Problem to solve:
Reproduce the material below, starting at the line that contains "This screenshot has height=389, width=647." and ending at its final line, requests included. Multiply every coordinate in the answers by 1.8, round each result to a whole number with halves going up, and leave all other numbers unchanged.
-- Start The records --
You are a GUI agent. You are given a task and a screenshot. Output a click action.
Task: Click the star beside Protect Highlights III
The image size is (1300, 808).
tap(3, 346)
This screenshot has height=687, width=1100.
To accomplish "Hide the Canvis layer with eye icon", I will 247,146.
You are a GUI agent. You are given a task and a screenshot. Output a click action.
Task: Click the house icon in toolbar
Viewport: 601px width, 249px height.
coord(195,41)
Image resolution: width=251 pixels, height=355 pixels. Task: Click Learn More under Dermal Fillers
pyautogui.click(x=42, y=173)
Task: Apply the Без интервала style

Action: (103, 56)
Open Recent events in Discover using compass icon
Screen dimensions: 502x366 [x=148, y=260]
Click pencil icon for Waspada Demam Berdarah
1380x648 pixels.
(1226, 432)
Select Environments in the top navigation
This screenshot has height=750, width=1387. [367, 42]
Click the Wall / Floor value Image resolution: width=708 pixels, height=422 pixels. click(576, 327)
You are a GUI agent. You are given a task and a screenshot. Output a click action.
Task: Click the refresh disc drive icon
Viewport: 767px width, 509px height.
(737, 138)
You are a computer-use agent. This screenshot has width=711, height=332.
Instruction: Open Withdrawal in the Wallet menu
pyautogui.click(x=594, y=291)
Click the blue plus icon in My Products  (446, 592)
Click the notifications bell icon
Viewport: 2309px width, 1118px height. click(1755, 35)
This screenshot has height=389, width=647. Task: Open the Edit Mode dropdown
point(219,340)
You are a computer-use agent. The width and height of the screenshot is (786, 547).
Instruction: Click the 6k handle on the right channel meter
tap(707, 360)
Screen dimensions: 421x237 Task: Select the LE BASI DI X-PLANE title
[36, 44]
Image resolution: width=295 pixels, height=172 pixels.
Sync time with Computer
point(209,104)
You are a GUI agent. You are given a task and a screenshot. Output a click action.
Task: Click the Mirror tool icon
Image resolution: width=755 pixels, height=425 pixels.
-- End The records --
Solved problem:
This screenshot has height=389, width=647. Task: Open the Edit Mode dropdown
point(394,612)
You are a computer-use agent. The width and height of the screenshot is (786, 547).
Instruction: Click the 6k handle on the right channel meter
tap(1273, 648)
Screen dimensions: 421x237 Task: Select the LE BASI DI X-PLANE title
[65, 79]
Image resolution: width=295 pixels, height=172 pixels.
Sync time with Computer
point(376,187)
You are a GUI agent. You are given a task and a screenshot. Output a click action.
Task: Click the Mirror tool icon
Image resolution: width=755 pixels, height=425 pixels.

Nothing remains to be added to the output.